James Dolan

Sport
- Sport: Gaelic football

Club
- Years: Club
- Garrycastle

Inter-county
- Years: County
- until 2024: Westmeath

= James Dolan (Gaelic footballer) =

Westmeath Gaelic footballer

James Dolan is a Gaelic footballer who plays for Garrycastle and at senior level for the Westmeath county team.

==Playing career==
Dolan scored several important goals while playing for Westmeath.

He played in the 2015 Leinster Senior Football Championship final.

He played in the 2016 Leinster Senior Football Championship final.

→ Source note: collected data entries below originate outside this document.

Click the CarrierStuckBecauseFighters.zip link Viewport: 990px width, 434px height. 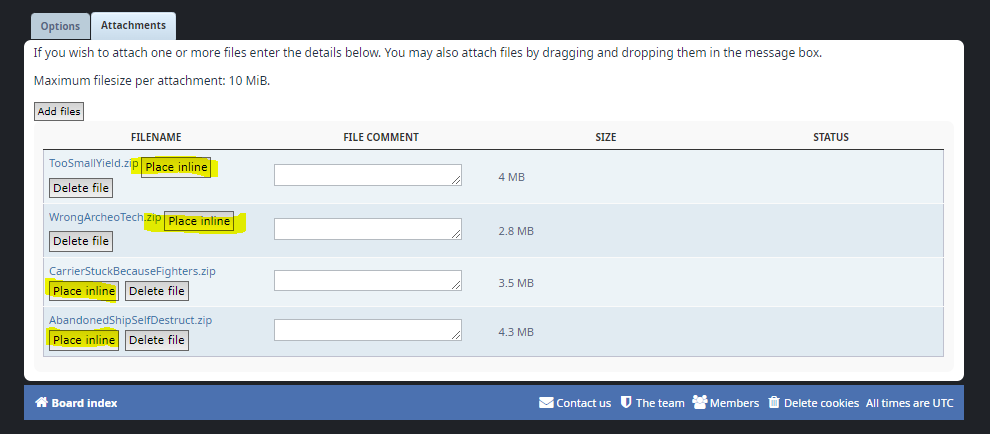point(132,271)
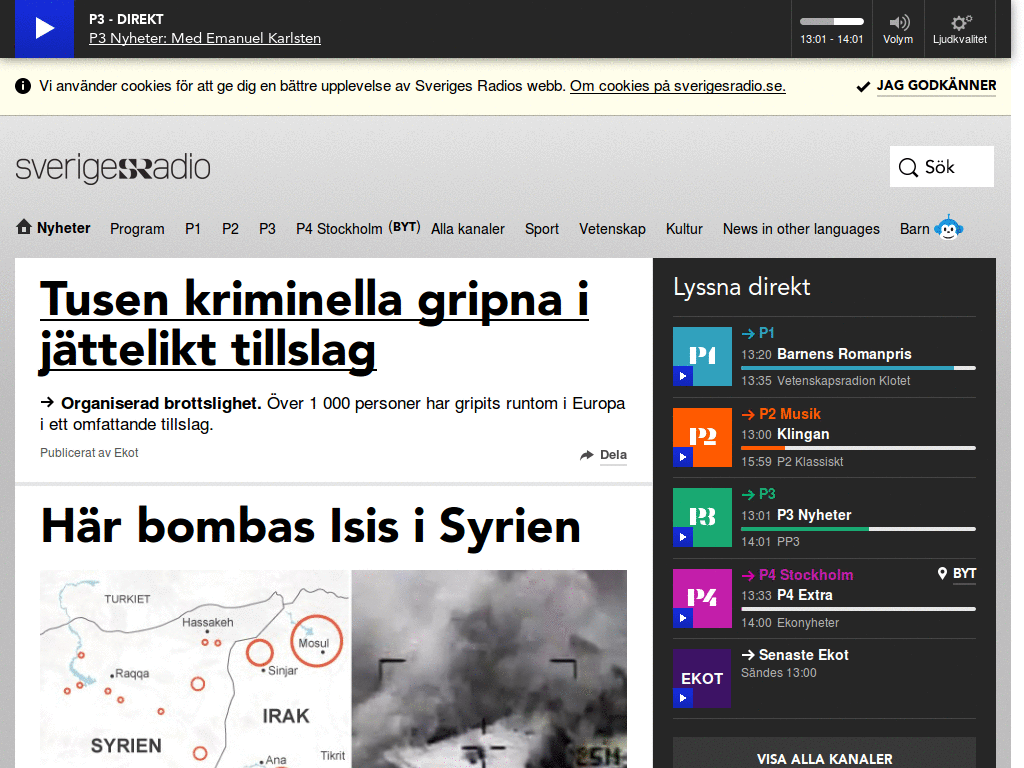This screenshot has width=1024, height=768.
Task: Open Ljudkvalitet gear settings
Action: coord(960,23)
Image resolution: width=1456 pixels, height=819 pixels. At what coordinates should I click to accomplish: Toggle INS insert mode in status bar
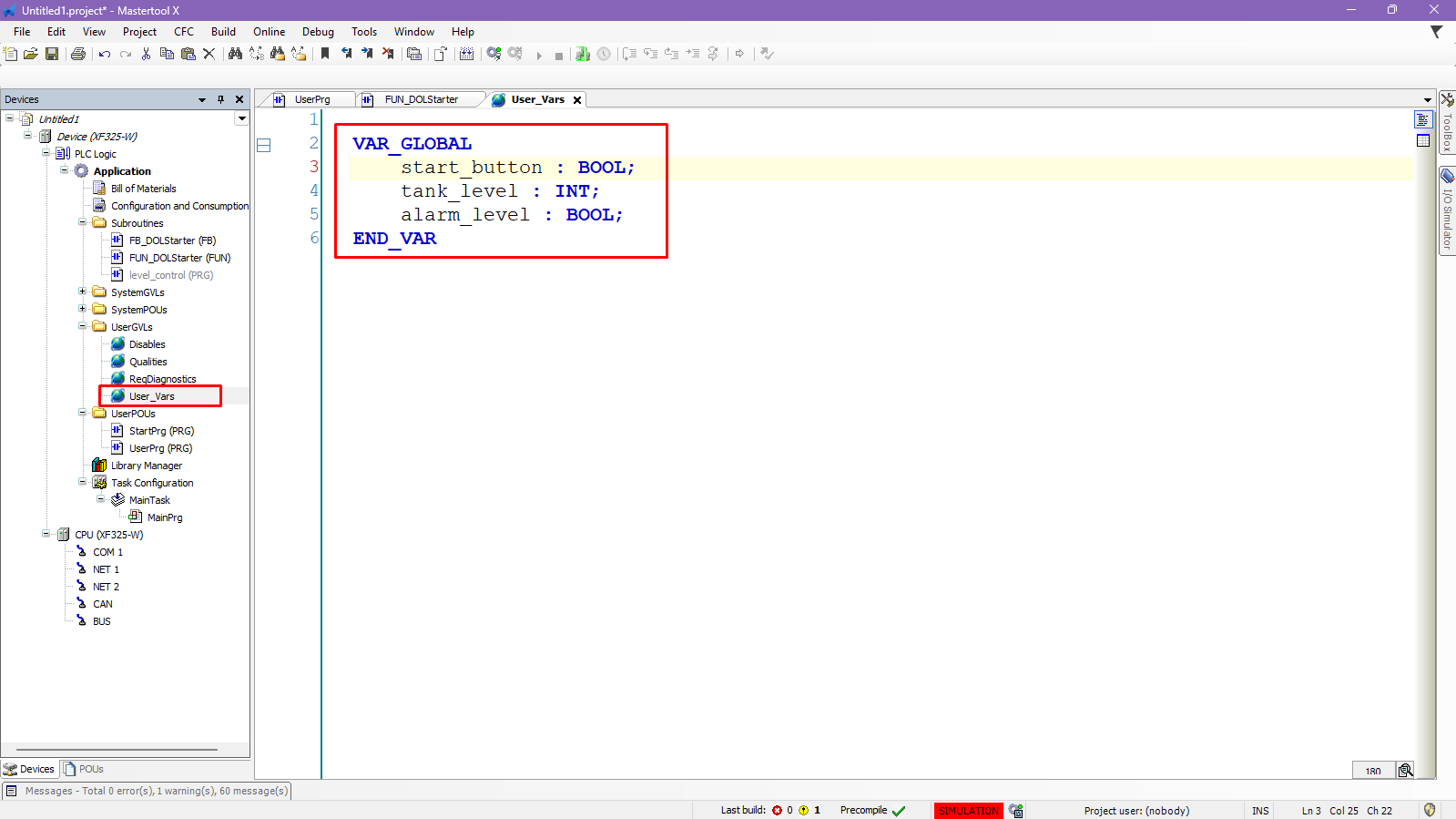click(1260, 811)
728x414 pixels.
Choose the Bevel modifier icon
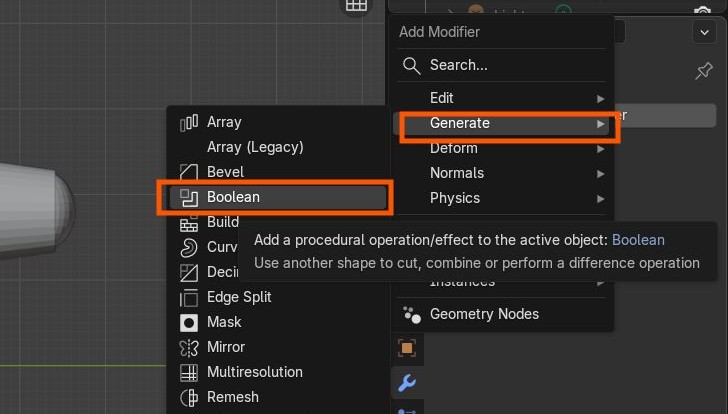coord(189,172)
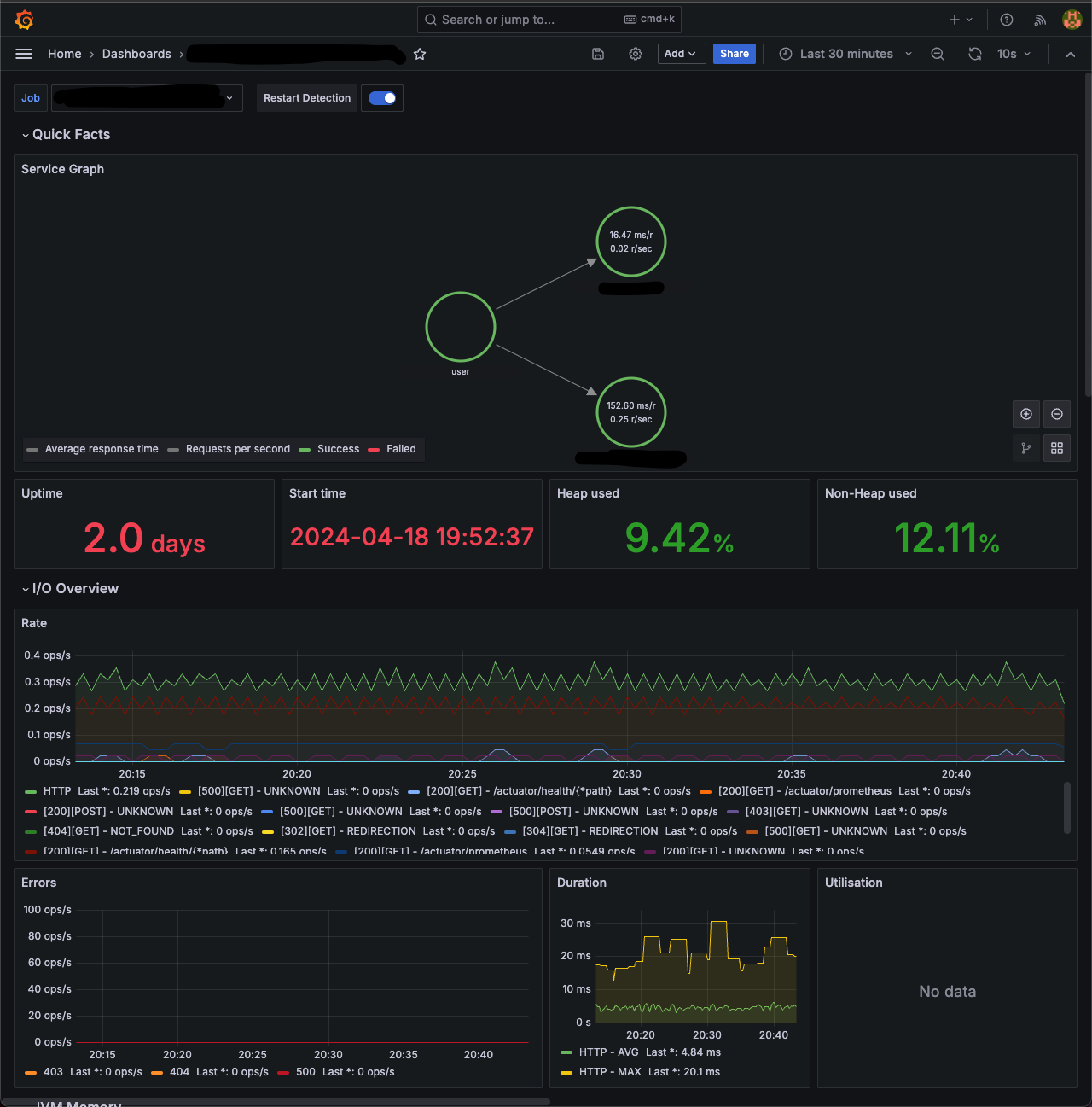
Task: Open the hamburger navigation menu
Action: click(x=24, y=54)
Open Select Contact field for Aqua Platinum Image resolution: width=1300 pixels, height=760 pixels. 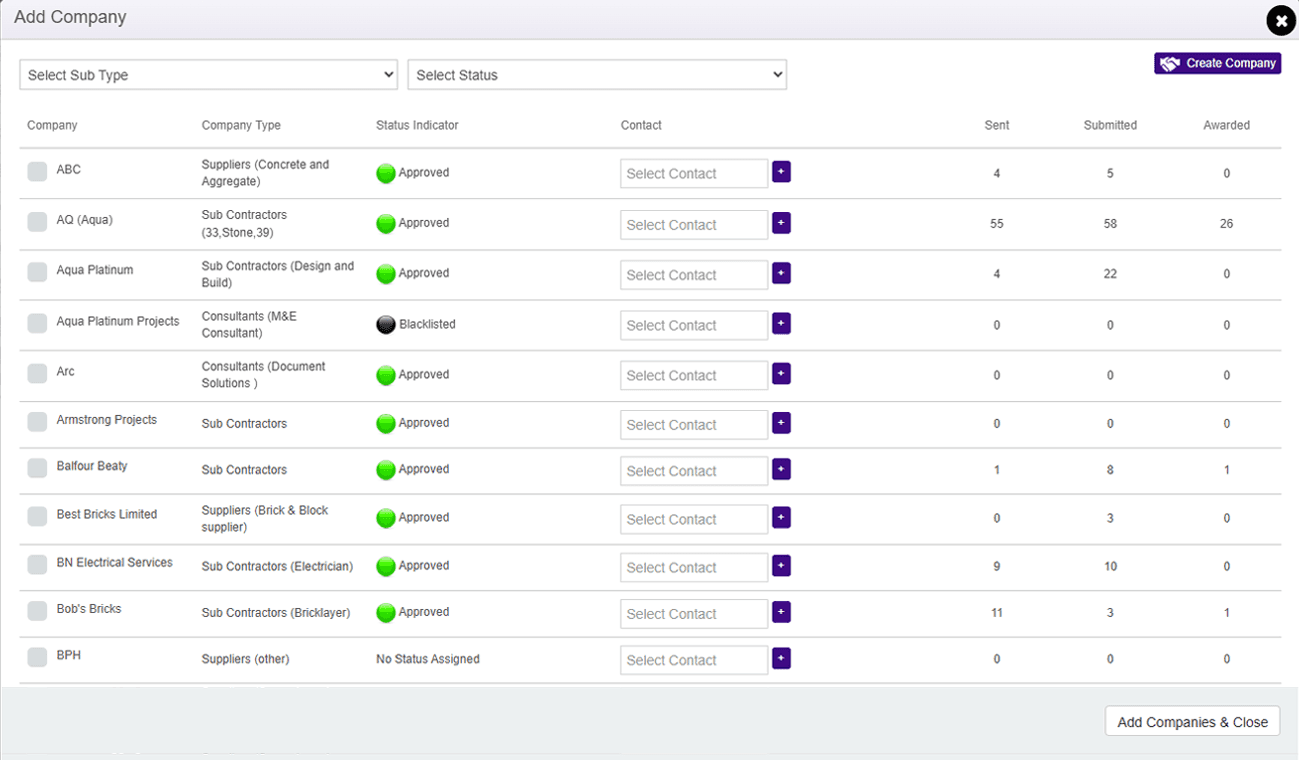694,275
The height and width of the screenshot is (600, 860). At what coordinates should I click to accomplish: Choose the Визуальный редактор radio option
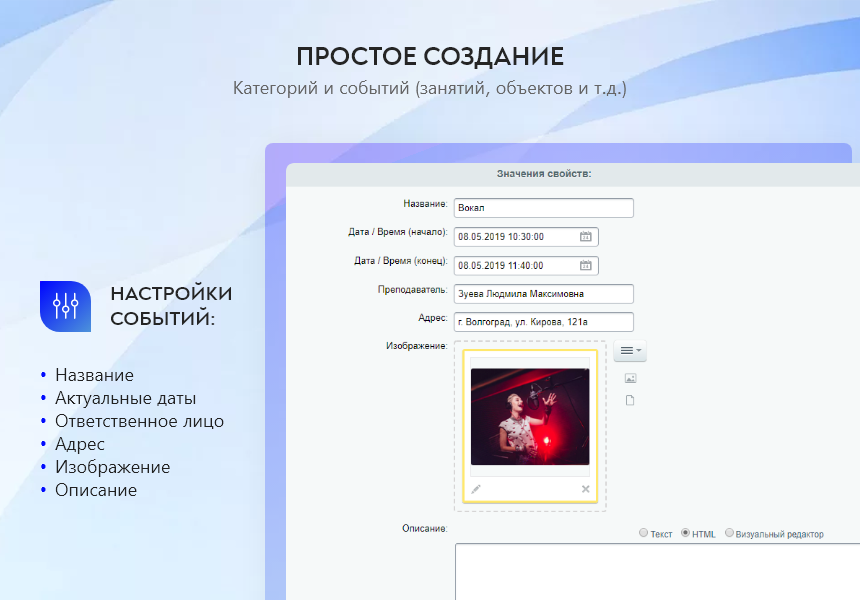(730, 534)
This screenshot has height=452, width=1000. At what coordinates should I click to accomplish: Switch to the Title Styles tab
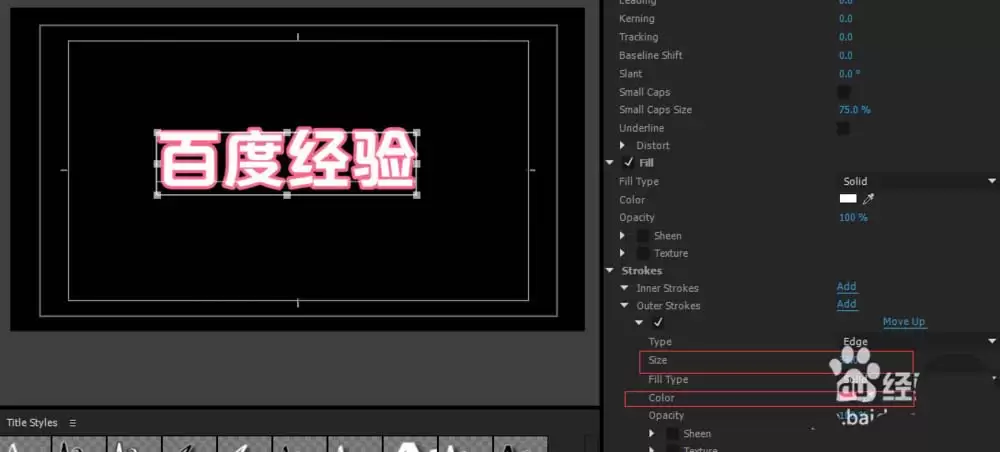click(32, 423)
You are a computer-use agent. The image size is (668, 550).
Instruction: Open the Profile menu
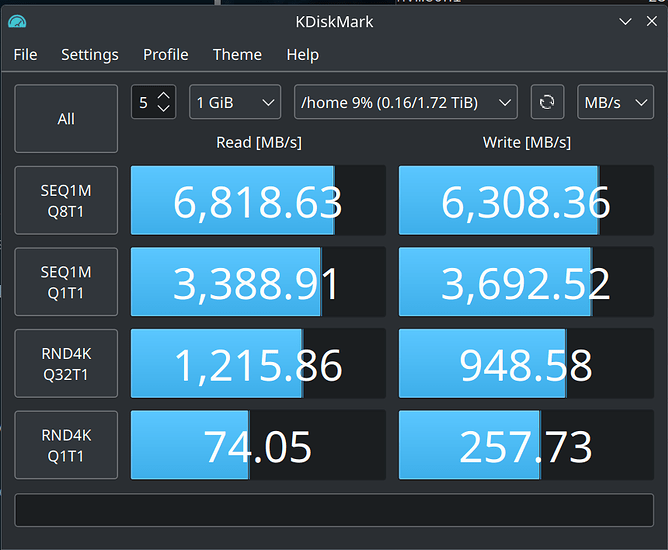(165, 55)
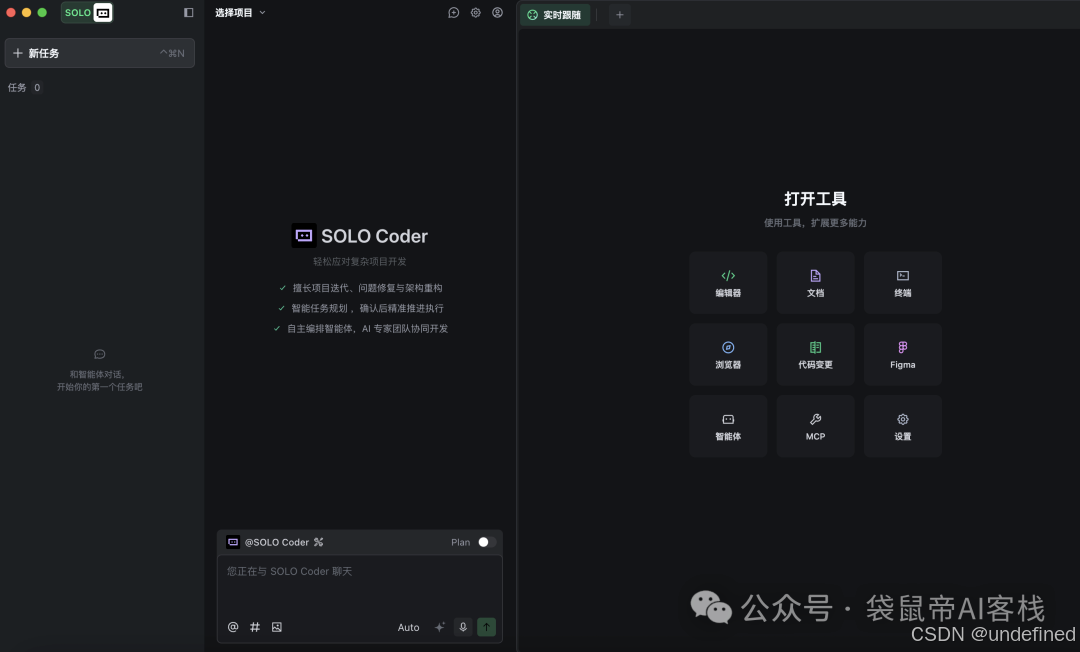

He was a member of the team that defeated Dublin at Parnell Park in the 2019 O'Byrne Cup final, his county's first time to win that trophy since 1988. He won his second piece of silverware of 2019 when Westmeath won the 2019 National Football League Division 3 league title by a goal against Laois at Croke Park.

He played in the 2024 NFL Division 3 final as Westmeath claimed the title.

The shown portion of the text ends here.